As Mooney wrote, Borzello and Cubs run prevention coordinator Tommy Hottovy burned through all their rollover minutes this winter discussing analysis of the pitchers they landed and several others they didn’t. Their proactive planning involved combining independent reconnaissance to find untapped potential in the overlapping sections of untold Venn diagrams.
Borzello is sort of like the time I found that Bears Super Bowl XX t-shirt at a thrift shop for 69 cents. He’s hiding there in plain sight and most people pass him by, never even knowing how utterly badass he is. A mix of old-school baseball grit and uber-modern metrics slick who’s been around the block enough to have street cred to spare.
Hey, maybe I came up with that initial analogy because it’s what my dad-bod would look like stuffed into that schmedium shirt these days. Yeesh, it doesn’t seem so funny now. Oh well, I can always go back and ninja edit if it doesn’t play for the public.

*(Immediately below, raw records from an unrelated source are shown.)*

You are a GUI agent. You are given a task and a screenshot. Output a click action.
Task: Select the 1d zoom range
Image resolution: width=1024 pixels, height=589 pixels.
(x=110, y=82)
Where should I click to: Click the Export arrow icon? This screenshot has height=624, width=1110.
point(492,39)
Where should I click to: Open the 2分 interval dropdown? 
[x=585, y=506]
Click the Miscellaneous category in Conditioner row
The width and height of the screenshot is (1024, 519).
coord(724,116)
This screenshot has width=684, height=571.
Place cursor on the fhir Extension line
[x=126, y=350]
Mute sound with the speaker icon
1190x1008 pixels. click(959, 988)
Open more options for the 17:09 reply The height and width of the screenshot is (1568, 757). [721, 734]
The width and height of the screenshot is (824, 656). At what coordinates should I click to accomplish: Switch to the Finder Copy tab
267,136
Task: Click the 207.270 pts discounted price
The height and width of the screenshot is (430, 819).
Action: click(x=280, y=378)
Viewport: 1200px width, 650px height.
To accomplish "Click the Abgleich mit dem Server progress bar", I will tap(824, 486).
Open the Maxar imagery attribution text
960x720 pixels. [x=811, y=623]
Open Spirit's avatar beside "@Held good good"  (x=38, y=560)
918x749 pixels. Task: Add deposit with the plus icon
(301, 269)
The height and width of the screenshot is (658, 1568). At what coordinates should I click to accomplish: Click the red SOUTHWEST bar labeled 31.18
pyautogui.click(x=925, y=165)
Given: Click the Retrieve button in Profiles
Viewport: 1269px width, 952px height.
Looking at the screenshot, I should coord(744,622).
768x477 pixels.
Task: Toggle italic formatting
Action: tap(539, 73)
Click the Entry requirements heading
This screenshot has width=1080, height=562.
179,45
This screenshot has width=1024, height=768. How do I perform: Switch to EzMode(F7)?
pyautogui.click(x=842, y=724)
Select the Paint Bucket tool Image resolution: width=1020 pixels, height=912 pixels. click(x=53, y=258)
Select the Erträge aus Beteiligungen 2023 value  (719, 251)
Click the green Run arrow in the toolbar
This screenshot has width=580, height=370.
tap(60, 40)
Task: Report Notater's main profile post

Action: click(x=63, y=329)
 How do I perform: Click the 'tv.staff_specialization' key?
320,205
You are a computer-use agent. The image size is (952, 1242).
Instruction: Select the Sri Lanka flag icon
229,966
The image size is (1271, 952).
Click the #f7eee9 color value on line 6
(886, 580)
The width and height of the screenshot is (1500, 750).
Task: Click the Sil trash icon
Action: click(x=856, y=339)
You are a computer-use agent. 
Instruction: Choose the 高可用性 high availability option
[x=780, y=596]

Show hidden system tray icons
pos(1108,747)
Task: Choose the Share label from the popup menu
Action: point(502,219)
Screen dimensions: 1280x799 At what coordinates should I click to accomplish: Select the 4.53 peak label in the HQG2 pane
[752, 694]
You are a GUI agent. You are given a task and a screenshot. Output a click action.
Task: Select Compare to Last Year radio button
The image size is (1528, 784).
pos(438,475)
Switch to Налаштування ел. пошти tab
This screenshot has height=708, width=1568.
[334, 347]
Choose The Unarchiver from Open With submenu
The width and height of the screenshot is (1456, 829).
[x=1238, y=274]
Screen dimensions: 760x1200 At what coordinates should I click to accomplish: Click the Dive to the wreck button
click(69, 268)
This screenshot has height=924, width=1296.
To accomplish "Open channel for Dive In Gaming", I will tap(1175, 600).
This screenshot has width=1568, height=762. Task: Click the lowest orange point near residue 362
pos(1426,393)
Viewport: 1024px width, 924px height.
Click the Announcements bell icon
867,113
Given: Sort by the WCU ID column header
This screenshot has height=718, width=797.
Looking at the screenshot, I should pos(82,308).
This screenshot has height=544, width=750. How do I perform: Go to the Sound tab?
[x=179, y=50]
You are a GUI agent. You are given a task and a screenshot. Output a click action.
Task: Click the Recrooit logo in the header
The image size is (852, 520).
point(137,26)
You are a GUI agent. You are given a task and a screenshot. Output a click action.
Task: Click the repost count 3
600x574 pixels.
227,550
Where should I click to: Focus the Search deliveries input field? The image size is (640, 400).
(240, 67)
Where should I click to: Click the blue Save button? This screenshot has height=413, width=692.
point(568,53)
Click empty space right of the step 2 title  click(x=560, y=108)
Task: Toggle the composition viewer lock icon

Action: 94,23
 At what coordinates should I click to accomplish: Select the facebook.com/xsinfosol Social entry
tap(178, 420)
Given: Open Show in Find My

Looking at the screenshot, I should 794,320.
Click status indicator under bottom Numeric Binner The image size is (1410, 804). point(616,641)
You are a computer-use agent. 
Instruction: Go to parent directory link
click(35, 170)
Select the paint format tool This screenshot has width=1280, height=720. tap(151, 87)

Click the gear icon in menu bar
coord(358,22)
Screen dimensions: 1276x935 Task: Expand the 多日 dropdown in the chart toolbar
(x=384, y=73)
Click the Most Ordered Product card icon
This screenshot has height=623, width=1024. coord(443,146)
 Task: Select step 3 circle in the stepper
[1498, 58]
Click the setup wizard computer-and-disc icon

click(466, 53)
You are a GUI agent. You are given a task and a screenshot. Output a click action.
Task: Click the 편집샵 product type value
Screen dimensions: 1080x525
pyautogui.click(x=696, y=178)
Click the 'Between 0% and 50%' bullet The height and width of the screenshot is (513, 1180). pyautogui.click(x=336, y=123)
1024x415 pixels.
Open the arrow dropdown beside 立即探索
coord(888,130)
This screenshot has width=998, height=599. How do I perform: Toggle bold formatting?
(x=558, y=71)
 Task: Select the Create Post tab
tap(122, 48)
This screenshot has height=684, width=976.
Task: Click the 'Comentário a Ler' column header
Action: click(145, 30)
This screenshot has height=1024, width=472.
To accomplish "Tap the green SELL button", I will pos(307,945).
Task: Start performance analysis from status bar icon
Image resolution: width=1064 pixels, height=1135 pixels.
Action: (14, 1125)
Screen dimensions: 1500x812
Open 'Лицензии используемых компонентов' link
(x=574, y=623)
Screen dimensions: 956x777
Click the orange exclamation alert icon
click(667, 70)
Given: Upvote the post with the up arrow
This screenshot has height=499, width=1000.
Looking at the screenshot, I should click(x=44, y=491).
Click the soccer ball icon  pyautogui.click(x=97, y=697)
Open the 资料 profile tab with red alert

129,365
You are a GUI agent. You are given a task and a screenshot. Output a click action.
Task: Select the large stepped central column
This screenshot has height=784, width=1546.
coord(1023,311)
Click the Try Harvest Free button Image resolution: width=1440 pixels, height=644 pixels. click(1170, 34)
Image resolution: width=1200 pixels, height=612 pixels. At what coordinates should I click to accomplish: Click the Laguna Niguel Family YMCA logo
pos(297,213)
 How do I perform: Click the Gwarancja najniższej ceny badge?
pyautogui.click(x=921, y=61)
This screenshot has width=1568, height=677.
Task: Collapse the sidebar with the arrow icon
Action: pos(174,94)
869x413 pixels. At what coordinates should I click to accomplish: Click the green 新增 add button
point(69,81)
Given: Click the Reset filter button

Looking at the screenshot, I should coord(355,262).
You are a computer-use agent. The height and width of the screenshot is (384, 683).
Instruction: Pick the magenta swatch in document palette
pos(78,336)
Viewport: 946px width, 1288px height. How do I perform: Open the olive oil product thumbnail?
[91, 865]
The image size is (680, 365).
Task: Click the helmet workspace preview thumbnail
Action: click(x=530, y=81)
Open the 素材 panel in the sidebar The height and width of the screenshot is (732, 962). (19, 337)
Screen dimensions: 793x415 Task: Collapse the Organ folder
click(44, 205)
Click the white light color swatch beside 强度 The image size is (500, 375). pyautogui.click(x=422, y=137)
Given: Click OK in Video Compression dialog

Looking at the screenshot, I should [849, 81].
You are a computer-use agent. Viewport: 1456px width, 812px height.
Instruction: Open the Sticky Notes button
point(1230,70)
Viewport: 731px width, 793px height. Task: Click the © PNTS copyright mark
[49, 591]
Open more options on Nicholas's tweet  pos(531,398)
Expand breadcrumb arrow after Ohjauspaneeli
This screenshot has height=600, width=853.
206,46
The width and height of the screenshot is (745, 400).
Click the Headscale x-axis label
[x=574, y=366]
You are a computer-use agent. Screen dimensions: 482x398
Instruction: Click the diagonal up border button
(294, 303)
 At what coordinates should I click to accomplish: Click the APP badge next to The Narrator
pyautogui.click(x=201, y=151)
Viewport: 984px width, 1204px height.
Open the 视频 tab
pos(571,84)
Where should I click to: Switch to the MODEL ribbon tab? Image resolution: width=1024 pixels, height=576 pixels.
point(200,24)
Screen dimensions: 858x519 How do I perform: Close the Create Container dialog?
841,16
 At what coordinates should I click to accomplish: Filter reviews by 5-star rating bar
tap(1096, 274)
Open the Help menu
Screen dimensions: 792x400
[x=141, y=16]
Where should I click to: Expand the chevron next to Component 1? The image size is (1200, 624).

But it does conjure a significantly more appealing image of Borzello as something of a ninja in his own right, moving behind the scenes and impacting things without really being seen or heard. Hickey will get plenty of credit if and when the Cubs staff performs well, rightfully so, but don’t forget about the guy back there figuring out how to best allocate Darvish’s offerings or how to ensure Chatwood makes good on that elite spin rate.
Wait, if we keep writing about Borzello as some kind of secret weapon, he’s not going to be much of a secret anymore. Eh, whatever, even the rest of the baseball world knowing how good he is won’t matter if he keeps doing what he does so well.